> _WHAT YOU SHOULD DO_: Please repeat, without alteration, the line containing "Navigate to Dashboards via the breadcrumb" and every line that follows it to the end of the entries below, and only those lines.

> _RECORDED INFORMATION_:

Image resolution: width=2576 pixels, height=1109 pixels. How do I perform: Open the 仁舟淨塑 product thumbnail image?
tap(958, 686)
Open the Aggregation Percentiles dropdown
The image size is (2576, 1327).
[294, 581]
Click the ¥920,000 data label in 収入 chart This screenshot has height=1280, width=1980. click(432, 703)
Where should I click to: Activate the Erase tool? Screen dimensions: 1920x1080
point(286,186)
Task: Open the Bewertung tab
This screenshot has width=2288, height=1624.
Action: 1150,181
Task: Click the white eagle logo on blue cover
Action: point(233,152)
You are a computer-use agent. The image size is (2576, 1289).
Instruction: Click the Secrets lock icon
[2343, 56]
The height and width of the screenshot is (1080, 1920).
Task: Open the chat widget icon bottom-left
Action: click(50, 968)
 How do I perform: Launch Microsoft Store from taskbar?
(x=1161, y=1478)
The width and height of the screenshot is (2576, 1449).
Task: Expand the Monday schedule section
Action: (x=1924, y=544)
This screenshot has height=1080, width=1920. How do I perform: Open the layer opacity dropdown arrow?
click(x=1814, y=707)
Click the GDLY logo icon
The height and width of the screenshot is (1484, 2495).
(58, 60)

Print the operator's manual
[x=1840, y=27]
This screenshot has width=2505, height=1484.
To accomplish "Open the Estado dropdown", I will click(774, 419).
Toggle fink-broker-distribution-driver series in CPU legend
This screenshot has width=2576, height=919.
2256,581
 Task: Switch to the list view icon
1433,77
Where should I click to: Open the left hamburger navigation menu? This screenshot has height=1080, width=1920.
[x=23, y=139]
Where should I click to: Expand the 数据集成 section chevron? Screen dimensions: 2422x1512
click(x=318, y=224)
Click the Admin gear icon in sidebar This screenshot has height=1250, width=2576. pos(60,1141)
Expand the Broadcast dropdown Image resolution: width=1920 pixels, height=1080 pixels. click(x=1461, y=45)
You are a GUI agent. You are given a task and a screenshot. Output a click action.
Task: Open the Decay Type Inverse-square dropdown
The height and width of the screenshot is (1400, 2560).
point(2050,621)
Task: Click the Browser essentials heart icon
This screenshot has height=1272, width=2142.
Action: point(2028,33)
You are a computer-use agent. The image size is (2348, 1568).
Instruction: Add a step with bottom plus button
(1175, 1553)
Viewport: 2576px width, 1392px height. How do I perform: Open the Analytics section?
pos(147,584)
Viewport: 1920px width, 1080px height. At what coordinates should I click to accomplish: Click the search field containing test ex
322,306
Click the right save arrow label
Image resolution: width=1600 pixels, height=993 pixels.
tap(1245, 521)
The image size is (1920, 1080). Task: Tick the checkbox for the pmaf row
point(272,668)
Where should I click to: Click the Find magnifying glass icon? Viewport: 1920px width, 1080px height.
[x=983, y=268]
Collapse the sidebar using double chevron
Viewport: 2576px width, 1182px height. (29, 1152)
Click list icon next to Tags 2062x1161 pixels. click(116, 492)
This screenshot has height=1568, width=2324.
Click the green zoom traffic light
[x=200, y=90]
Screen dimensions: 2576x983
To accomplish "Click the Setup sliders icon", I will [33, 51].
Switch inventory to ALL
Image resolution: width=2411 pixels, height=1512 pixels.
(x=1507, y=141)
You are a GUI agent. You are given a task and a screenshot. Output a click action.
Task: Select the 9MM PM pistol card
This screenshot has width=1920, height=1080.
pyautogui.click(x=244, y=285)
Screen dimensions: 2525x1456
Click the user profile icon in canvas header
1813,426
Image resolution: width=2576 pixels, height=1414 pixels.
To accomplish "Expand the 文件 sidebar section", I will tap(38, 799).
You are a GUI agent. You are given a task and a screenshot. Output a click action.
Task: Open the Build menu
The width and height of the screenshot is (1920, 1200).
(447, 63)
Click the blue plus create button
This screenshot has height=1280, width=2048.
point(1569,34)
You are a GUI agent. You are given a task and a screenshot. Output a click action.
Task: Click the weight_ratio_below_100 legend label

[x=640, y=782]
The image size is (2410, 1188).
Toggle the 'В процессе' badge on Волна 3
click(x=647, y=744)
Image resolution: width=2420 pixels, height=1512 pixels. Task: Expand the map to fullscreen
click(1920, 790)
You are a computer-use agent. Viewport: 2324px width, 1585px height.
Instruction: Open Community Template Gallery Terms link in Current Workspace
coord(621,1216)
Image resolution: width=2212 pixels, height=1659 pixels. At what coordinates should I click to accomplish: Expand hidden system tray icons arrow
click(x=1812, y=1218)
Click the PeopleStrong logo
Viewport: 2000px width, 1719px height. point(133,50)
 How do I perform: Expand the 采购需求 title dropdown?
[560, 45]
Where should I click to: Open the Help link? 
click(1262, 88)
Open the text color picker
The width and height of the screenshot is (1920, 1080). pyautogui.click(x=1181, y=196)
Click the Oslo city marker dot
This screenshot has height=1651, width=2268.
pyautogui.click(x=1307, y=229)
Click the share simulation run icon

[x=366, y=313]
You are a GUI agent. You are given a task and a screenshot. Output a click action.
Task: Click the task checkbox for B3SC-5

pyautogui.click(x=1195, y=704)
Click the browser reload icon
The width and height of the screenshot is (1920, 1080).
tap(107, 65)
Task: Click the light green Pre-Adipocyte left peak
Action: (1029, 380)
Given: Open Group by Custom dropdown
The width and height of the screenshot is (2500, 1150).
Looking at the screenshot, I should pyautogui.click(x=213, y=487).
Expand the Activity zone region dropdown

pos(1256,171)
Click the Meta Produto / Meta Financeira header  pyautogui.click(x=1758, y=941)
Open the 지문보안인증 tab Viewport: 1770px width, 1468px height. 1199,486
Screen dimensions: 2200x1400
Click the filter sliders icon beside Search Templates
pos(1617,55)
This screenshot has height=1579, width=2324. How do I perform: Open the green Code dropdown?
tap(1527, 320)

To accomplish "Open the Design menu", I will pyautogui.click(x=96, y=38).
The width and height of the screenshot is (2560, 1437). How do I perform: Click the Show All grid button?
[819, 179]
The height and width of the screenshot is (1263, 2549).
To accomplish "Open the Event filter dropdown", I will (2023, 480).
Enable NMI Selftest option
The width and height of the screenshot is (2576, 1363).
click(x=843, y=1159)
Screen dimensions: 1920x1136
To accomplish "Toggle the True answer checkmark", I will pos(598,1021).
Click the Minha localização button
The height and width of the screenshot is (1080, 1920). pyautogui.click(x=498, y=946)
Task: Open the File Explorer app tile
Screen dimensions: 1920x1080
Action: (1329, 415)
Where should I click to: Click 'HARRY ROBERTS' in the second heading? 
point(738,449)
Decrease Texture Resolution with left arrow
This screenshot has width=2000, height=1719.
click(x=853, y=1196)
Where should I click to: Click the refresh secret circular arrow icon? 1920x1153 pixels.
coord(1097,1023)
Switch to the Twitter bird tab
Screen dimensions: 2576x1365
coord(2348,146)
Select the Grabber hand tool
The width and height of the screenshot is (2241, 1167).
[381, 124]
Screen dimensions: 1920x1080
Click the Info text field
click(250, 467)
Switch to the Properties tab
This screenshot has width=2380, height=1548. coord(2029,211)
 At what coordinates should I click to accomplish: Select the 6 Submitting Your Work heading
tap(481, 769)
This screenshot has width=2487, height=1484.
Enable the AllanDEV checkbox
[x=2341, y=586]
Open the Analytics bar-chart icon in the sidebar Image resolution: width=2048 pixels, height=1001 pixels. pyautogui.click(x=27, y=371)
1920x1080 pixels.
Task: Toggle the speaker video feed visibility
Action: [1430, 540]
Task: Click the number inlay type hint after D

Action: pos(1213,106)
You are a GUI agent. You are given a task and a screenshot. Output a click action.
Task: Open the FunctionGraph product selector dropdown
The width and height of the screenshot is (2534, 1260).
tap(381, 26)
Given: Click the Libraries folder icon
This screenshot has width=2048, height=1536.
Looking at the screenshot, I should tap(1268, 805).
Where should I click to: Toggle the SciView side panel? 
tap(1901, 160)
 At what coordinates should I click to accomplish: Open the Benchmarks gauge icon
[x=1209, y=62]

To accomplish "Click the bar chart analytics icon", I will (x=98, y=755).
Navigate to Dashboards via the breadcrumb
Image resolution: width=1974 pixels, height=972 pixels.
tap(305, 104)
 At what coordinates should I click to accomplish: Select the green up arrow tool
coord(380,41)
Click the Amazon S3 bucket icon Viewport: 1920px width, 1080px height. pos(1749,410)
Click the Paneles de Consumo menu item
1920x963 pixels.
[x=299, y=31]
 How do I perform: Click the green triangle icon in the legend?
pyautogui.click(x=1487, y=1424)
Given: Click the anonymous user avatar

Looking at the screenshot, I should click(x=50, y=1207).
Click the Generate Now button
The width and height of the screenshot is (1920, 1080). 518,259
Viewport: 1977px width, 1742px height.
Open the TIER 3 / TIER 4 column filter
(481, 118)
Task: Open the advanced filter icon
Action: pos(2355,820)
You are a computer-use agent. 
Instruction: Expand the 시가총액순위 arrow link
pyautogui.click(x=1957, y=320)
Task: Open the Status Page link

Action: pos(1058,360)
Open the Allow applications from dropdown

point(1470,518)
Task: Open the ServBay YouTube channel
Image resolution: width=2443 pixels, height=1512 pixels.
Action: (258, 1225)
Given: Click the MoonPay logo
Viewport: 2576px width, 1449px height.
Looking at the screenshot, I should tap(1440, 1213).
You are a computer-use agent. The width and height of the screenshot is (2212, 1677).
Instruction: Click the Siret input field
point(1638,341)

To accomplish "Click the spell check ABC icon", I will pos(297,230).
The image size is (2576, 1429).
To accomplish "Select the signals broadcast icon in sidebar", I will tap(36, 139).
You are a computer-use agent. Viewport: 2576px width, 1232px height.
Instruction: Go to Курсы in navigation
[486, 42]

> _ANSWER AREA_:
Navigate to Dashboards via the breadcrumb
Image resolution: width=1974 pixels, height=972 pixels.
tap(305, 104)
 At what coordinates should I click to accomplish: Select the green up arrow tool
coord(380,41)
Click the Amazon S3 bucket icon Viewport: 1920px width, 1080px height. pos(1749,410)
Click the Paneles de Consumo menu item
1920x963 pixels.
[x=299, y=31]
 How do I perform: Click the green triangle icon in the legend?
pyautogui.click(x=1487, y=1424)
Given: Click the anonymous user avatar

Looking at the screenshot, I should click(x=50, y=1207).
Click the Generate Now button
The width and height of the screenshot is (1920, 1080). 518,259
Viewport: 1977px width, 1742px height.
Open the TIER 3 / TIER 4 column filter
(481, 118)
Task: Open the advanced filter icon
Action: pos(2355,820)
You are a computer-use agent. 
Instruction: Expand the 시가총액순위 arrow link
pyautogui.click(x=1957, y=320)
Task: Open the Status Page link

Action: pos(1058,360)
Open the Allow applications from dropdown

point(1470,518)
Task: Open the ServBay YouTube channel
Image resolution: width=2443 pixels, height=1512 pixels.
Action: (258, 1225)
Given: Click the MoonPay logo
Viewport: 2576px width, 1449px height.
Looking at the screenshot, I should tap(1440, 1213).
You are a computer-use agent. The width and height of the screenshot is (2212, 1677).
Instruction: Click the Siret input field
point(1638,341)

To accomplish "Click the spell check ABC icon", I will pos(297,230).
The image size is (2576, 1429).
To accomplish "Select the signals broadcast icon in sidebar", I will tap(36, 139).
You are a computer-use agent. Viewport: 2576px width, 1232px height.
Instruction: Go to Курсы in navigation
[486, 42]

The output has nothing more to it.